Et puis on devine le chemin entre les champs, les fossés, la forêt. Son tracé s'efface aux yeux des vivants et devient pour moi un endroit hors du temps. J'y suis coupée du monde. L'été je m'assois en son milieu, et je regarde le blé. Il y a le son mélodieu du vent qui agitent les brindilles et le soleil qui se reflétent dans les épis. Alors le temps s'arrête et j'ai plus envie de bouger. Mes mains posées à plat sur la terre, j'ai envie d'y être engloutie, d'être le chemin.
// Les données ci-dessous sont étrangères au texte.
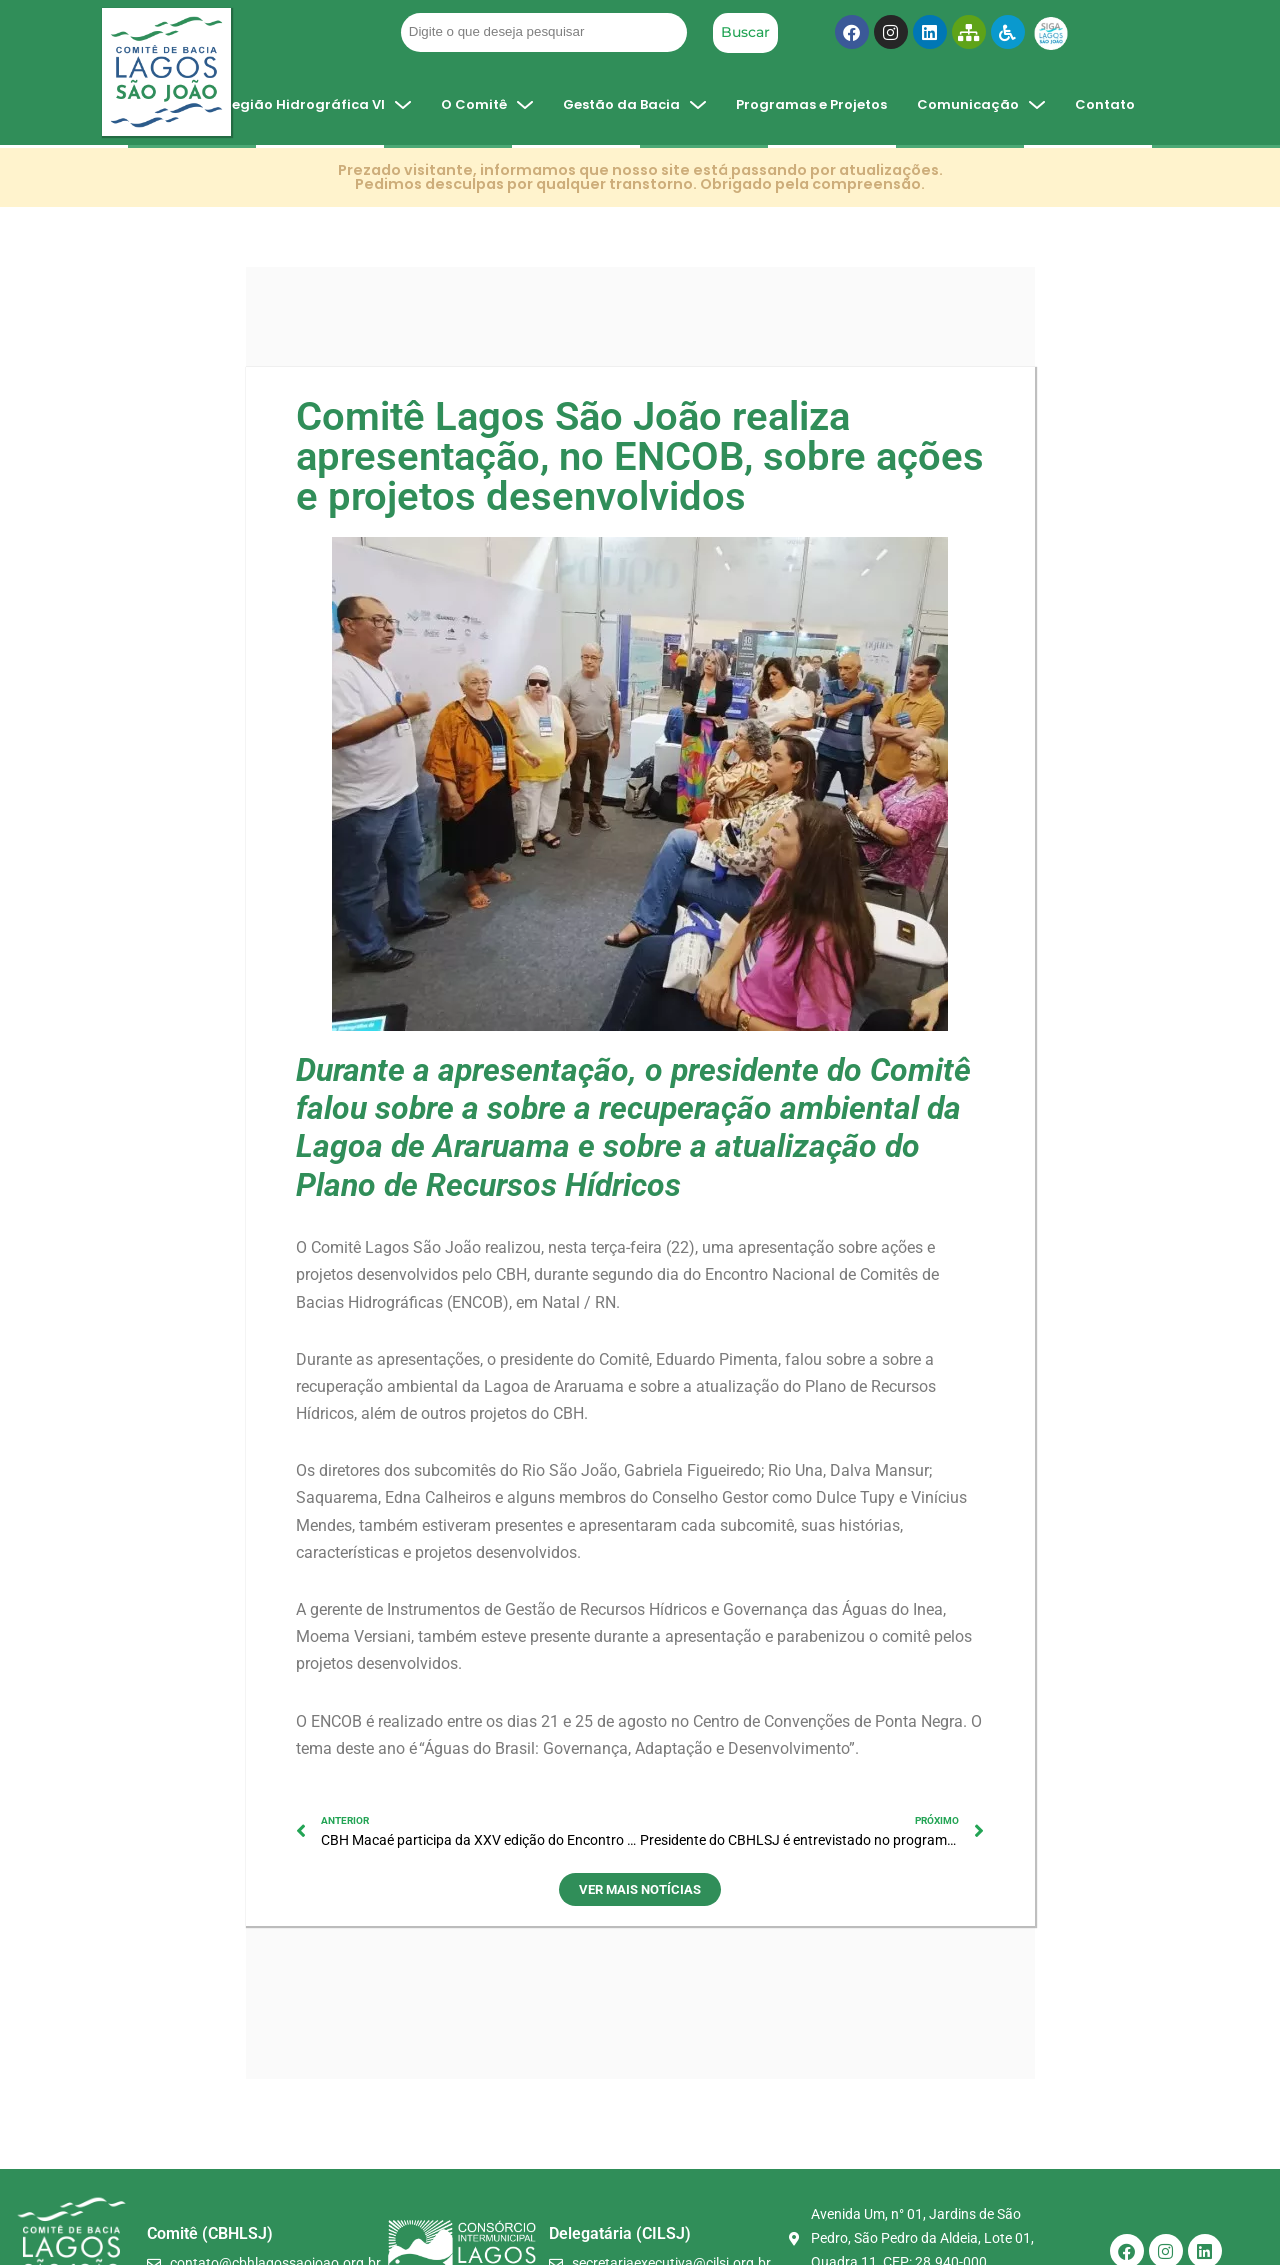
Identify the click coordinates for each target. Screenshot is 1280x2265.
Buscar (745, 32)
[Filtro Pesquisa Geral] (544, 32)
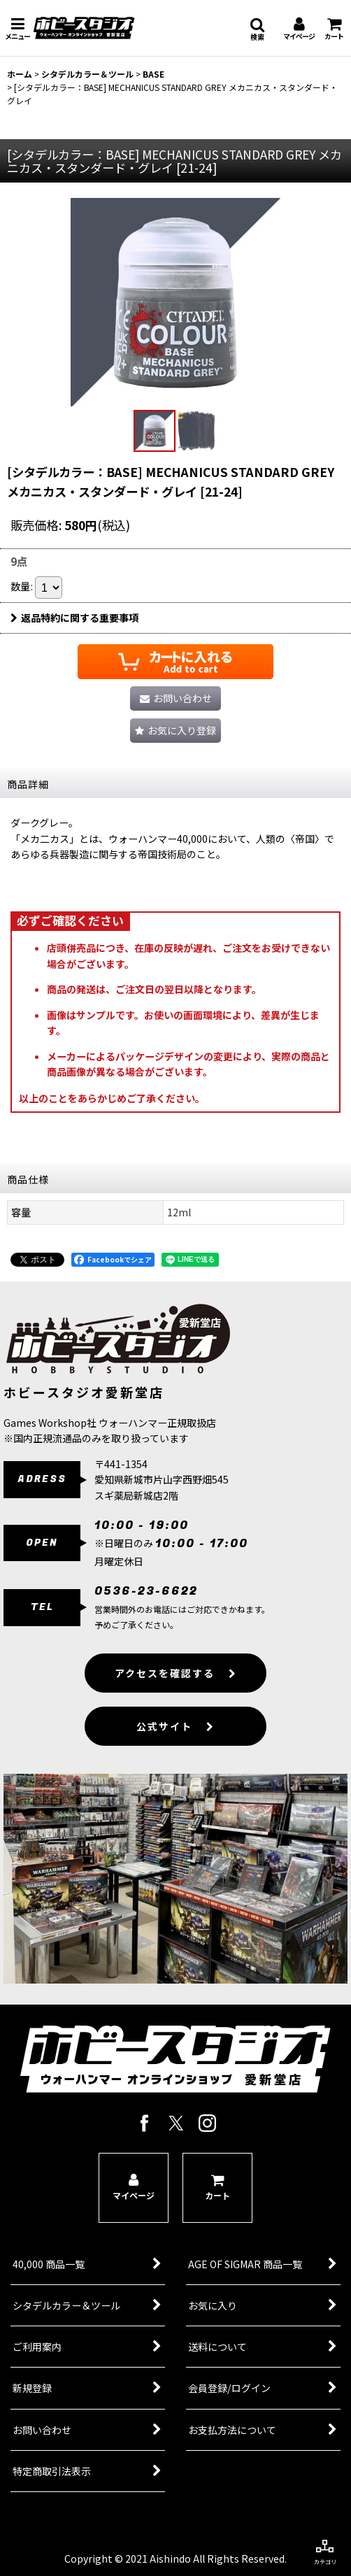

Ce chemin est mon secret, il m'offre parfois quelquechose qui ne durant pourtant qu'un instant devient la pensée de ma journée. Un jour d'hiver, j'allais courir. Et j'ai été absorbé par un décor que je devrais connaitre par coeur mais dont le soleil change sans cesse les couleurs. Brusquement une biche a surgi devant moi, elle m'a regardée, je sentais sa respiration, je devinais la texture de son pelage. Quelques secondes à peine et pour la journée, j'ai revu cet animal et sa beauté.

Le chemin offre aussi son lot de curiosité, cette semaine il m'a surpris. J'allais le long d'une haie touffue, bordélique d'arbres emmêlés de plantes. Et soudain, je devine un grillage derrière des bosquets d'arbustes. Le grillage était neuf sur un portail rouillé. J'ai trouvé drôle de penser qu'un homme avait entouré d'un grillage un endroit au milieu de nul part. J'ai longé curieuse cet enclos et je suis tombée sur une plaque sur un portail.

 

Au milieu de nul part, un grillage, une plaque et un portail.